- _Verifica la comprensione_:
1. Secondo il testo sul caso Yara, per quanto tempo la storia ha avuto un forte impatto emotivo sull'opinione pubblica del Paese?
2. Restituisci senza modifiche tutto il passo del testo sul caso Yara che va da "Il caso Yara" fino a "dell’informazione nell’ambito giudiziario.".

- _Blocco di testo_:
Trionfo della scienza,   mostro in “prima”

Il caso Yara è un caso di scuola. Ma non solo perché per arrivare alla identificazione del presunto assassino della povera ragazza gli inquirenti hanno raccolto il Dna di migliaia e migliaia di persone e messo a setaccio non un solo Paese, ma buona parte della provincia di Brescia. A questa ragione, che esalta il ruolo della scienza e della tecnologia nelle investigazioni, se ne aggiunge anche una seconda. Meno positiva e poco commendevole, ma che ha la stessa importanza della definizione del primato della scienza nello svolgimento delle indagini. Si tratta dall’inarrestabile ruolo della comunicazione e dell’informazione nell’ambito giudiziario.

Anche in questa occasione il “mostro” è stato sbattuto in prima pagina. Ed il modo con cui il ruolo dell’informazione ha di fatto piegato e cancellato ogni diritto di difesa dell’accusato e la sua presunzione d’innocenza sancita dalla Costituzione è stato talmente forte e violento da far sobbalzare e protestare gli stessi magistrati che indagano sulla drammatica vicenda.

Le due ragioni, nel caso della inchiesta sulla morte di Yara, si alimentano a vicenda. La particolarità data dalla raccolta di massa del Dna e dal cosiddetto primato assoluto assunto dalla scienza nello sviluppo delle indagini ha sicuramente esaltato il ruolo della comunicazione e dell’informazione nel momento in cui il presunto responsabile di un assassinio così efferato è stato identificato. Il “mostro in prima pagina” è stato “sbattuto” dall’enorme impatto emotivo che la singolarità della storia ha avuto per quattro anni di seguito sull’opinione pubblica del Paese. E, probabilmente, non poteva avvenire altrimenti.

- _Dati memorizzati_:
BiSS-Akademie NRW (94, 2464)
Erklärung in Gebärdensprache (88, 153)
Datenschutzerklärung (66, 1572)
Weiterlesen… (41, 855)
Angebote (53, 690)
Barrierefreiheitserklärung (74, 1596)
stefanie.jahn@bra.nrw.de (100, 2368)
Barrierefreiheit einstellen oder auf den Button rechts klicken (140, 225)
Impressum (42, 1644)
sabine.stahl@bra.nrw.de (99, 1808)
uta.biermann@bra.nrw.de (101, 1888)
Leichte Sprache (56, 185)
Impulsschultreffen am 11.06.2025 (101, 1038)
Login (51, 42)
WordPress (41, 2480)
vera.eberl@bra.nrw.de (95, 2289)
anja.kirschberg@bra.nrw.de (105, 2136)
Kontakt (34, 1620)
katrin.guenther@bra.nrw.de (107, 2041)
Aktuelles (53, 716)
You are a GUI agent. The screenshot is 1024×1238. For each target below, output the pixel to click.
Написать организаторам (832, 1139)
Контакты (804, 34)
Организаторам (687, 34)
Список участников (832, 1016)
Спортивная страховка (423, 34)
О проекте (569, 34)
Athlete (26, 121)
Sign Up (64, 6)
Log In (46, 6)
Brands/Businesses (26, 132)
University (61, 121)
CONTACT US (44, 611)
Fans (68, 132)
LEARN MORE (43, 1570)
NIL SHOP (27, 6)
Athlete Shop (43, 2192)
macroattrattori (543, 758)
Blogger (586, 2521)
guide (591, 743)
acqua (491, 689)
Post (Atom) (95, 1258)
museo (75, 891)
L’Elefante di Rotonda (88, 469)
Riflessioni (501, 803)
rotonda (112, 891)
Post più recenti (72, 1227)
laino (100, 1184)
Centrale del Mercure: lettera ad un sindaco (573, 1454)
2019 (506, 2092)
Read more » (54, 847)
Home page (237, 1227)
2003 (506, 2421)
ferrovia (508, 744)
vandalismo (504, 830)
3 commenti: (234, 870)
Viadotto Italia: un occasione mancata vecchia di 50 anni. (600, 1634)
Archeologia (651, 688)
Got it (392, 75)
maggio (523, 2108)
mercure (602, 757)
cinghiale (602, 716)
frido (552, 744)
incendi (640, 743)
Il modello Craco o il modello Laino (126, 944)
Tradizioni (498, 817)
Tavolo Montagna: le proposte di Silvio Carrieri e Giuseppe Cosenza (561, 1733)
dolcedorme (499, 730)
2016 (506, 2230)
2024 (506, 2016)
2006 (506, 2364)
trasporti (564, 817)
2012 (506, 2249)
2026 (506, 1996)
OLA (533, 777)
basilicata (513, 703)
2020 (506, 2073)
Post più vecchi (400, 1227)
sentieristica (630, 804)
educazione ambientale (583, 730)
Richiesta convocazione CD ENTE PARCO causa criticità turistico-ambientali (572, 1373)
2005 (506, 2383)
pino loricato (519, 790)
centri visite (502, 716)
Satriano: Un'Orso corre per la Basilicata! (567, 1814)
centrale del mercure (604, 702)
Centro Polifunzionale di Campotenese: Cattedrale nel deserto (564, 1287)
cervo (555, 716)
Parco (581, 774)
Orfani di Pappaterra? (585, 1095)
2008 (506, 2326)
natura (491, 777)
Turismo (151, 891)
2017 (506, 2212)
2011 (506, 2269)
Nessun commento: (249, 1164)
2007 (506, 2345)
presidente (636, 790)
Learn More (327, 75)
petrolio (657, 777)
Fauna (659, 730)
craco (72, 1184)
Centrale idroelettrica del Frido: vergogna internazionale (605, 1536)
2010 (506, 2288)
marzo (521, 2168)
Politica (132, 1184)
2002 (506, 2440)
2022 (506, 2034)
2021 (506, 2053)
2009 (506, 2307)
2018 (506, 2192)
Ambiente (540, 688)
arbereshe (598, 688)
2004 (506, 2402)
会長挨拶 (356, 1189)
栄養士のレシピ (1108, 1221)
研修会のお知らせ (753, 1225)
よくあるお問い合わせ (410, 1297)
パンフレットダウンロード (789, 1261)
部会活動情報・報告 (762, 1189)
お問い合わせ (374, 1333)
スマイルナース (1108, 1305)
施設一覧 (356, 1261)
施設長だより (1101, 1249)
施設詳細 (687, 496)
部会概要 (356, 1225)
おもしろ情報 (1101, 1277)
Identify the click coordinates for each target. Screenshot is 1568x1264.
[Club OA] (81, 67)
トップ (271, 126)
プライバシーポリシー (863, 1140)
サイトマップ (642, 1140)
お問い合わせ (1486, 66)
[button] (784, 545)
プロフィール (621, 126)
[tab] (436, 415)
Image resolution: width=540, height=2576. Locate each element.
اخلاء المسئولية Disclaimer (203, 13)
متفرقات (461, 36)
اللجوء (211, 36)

- _Soluzioni degli esercizi_:
1. Per quattro anni di seguito.

2.
Il caso Yara è un caso di scuola. Ma non solo perché per arrivare alla identificazione del presunto assassino della povera ragazza gli inquirenti hanno raccolto il Dna di migliaia e migliaia di persone e messo a setaccio non un solo Paese, ma buona parte della provincia di Brescia. A questa ragione, che esalta il ruolo della scienza e della tecnologia nelle investigazioni, se ne aggiunge anche una seconda. Meno positiva e poco commendevole, ma che ha la stessa importanza della definizione del primato della scienza nello svolgimento delle indagini. Si tratta dall’inarrestabile ruolo della comunicazione e dell’informazione nell’ambito giudiziario.